## Problem to work on
Rewrite the records starting at the line that contains "Click the slide title Making Predictions" and ending at the line that contains "This screenshot has height=360, width=480. 120,157", with "subheading" changed to "heading" and everything else left as it is.
** begin **
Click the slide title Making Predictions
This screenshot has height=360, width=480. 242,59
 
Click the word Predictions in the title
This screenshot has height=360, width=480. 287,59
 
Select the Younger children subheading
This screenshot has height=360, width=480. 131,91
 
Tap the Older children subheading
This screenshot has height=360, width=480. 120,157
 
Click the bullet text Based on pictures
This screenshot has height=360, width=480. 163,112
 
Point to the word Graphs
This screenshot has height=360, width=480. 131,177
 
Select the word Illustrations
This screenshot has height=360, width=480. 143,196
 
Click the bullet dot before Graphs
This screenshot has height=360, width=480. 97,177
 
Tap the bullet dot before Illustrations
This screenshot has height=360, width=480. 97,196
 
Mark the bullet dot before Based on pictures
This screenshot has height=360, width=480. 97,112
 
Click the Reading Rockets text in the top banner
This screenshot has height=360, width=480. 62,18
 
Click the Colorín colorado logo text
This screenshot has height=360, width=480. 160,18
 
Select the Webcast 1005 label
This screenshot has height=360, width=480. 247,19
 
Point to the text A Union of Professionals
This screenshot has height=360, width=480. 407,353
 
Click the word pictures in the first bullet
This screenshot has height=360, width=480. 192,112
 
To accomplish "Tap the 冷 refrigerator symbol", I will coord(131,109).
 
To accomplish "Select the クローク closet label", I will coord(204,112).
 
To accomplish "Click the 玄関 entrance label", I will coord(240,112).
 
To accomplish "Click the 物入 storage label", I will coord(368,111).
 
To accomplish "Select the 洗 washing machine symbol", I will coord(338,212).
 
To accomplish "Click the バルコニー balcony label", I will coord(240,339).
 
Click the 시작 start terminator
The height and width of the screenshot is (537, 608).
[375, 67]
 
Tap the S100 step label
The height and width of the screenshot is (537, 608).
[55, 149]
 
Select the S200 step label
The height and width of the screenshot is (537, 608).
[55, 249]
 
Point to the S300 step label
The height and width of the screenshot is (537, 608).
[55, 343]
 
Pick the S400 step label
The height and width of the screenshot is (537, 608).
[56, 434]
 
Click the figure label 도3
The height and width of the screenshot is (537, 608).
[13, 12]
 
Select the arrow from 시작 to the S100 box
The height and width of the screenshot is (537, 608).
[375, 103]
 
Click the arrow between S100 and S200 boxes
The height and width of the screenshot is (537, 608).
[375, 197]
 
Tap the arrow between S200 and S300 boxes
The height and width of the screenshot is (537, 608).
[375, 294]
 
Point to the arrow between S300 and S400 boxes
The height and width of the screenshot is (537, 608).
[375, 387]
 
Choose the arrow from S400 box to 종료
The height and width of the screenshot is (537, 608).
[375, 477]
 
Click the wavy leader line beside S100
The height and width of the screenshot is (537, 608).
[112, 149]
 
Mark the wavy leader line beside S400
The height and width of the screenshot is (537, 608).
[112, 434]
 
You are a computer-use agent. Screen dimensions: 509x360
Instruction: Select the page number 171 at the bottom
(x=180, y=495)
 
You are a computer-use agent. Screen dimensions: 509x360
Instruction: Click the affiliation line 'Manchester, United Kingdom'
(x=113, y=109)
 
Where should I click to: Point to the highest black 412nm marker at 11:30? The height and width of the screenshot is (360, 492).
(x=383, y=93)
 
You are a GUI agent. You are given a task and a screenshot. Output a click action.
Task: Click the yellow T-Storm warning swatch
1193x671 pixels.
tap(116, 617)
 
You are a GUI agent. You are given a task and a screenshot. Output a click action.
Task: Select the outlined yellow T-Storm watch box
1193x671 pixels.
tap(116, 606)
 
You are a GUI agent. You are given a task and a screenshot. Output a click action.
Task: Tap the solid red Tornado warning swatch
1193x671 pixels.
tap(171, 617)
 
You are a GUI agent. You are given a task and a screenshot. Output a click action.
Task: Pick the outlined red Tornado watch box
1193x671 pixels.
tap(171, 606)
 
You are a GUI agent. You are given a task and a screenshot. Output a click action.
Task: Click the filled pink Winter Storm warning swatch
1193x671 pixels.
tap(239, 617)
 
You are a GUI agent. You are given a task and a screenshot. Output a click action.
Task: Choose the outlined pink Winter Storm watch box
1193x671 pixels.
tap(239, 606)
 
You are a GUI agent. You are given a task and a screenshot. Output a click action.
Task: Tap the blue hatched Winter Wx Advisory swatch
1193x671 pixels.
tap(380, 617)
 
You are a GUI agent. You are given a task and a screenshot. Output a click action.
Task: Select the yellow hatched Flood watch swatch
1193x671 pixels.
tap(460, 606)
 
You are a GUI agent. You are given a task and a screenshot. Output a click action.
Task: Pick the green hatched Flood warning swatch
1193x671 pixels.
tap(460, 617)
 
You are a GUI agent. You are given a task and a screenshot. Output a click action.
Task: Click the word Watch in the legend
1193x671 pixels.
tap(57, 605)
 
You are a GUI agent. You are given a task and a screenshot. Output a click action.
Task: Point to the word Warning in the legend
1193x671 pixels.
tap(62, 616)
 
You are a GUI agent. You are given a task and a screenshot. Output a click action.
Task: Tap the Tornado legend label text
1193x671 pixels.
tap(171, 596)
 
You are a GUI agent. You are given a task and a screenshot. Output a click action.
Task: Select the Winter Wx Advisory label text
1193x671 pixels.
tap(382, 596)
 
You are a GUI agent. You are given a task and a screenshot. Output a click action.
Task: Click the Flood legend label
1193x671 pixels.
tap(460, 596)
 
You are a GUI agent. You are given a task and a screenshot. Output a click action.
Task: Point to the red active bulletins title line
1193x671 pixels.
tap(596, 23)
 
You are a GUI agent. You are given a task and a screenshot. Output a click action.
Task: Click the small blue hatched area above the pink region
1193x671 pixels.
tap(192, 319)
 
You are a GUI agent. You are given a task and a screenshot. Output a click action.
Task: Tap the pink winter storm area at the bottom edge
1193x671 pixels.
** end **
** begin **
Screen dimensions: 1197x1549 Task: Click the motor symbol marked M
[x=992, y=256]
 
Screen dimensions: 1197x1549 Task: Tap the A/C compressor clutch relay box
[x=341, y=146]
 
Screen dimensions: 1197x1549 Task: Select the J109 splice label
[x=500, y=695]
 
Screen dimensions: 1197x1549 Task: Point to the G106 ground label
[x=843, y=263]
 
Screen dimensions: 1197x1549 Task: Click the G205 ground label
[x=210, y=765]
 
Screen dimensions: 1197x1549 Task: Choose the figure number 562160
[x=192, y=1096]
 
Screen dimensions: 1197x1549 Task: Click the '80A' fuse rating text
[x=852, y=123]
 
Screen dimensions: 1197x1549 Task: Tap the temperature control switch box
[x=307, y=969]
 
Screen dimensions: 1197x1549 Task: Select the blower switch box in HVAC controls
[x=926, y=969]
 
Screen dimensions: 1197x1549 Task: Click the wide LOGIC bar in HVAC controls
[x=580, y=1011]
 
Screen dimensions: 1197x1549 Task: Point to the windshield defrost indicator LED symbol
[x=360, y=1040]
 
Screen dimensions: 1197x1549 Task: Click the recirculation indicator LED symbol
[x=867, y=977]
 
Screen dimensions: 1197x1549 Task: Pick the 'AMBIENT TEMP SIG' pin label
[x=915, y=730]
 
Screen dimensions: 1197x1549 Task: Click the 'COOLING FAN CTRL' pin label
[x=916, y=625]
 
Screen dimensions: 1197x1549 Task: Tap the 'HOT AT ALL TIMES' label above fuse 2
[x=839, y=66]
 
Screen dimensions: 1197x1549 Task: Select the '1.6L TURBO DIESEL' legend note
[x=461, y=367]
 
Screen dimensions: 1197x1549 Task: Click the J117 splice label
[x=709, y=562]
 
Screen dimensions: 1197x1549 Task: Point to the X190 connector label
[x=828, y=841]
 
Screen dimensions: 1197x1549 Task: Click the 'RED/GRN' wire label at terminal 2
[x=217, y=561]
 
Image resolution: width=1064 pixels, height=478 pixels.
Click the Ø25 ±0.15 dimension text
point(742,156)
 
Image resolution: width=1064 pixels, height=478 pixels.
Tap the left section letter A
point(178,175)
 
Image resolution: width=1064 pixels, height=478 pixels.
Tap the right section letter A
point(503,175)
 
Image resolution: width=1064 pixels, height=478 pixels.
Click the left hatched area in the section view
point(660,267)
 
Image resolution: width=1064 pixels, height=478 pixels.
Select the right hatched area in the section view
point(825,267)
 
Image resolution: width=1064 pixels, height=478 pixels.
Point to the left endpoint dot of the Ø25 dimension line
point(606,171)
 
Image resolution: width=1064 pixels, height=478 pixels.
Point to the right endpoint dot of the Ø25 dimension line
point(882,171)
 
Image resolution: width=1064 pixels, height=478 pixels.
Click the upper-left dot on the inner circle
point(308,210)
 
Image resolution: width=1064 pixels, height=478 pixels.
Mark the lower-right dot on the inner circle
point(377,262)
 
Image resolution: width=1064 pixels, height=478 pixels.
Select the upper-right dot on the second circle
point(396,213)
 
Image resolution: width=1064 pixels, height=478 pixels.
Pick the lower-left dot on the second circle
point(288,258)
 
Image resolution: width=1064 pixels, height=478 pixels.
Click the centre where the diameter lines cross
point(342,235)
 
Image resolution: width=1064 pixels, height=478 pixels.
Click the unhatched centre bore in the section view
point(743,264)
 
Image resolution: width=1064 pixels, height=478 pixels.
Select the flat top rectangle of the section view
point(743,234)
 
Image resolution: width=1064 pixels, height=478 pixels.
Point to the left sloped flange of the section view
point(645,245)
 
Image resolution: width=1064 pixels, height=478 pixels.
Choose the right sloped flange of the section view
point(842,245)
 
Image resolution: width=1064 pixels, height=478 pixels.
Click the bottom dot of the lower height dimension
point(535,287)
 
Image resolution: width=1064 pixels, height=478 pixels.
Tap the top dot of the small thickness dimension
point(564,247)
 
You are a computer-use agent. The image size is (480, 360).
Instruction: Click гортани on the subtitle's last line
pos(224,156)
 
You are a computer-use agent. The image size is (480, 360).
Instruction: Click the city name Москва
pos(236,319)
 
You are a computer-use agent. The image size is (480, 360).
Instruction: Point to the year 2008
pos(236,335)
** end **
** begin **
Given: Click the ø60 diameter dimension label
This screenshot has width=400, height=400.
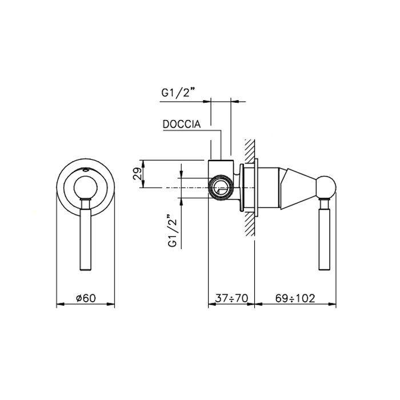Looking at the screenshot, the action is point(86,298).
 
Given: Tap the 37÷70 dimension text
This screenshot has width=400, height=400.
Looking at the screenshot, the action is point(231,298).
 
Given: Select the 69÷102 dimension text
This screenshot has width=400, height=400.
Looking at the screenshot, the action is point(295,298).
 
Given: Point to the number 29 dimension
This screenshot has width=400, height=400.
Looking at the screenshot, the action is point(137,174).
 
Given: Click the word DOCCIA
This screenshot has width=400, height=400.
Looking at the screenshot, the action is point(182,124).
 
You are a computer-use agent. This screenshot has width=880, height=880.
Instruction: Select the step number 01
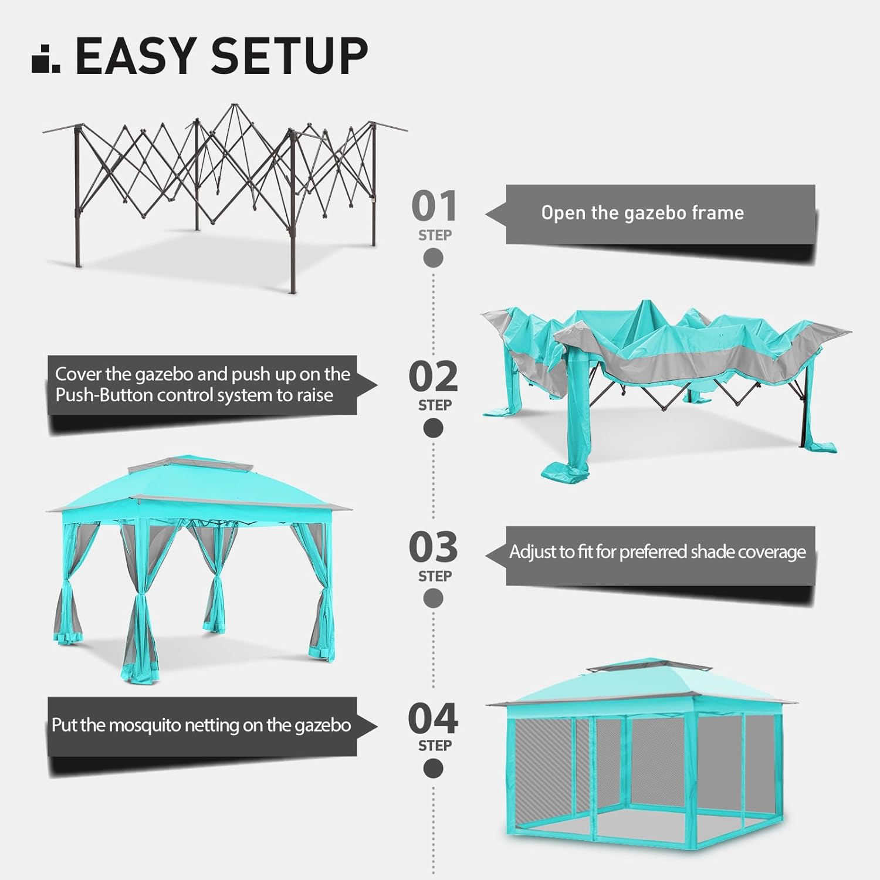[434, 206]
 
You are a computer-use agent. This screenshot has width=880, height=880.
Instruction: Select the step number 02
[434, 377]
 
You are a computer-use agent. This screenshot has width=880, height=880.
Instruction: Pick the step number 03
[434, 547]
** end **
## Exercise response
Click the slide title Making Predictions
This screenshot has height=360, width=480. 242,59
 
Click the word Predictions in the title
This screenshot has height=360, width=480. 287,59
 
Select the Younger children heading
This screenshot has height=360, width=480. 131,91
 
Tap the Older children heading
This screenshot has height=360, width=480. 120,157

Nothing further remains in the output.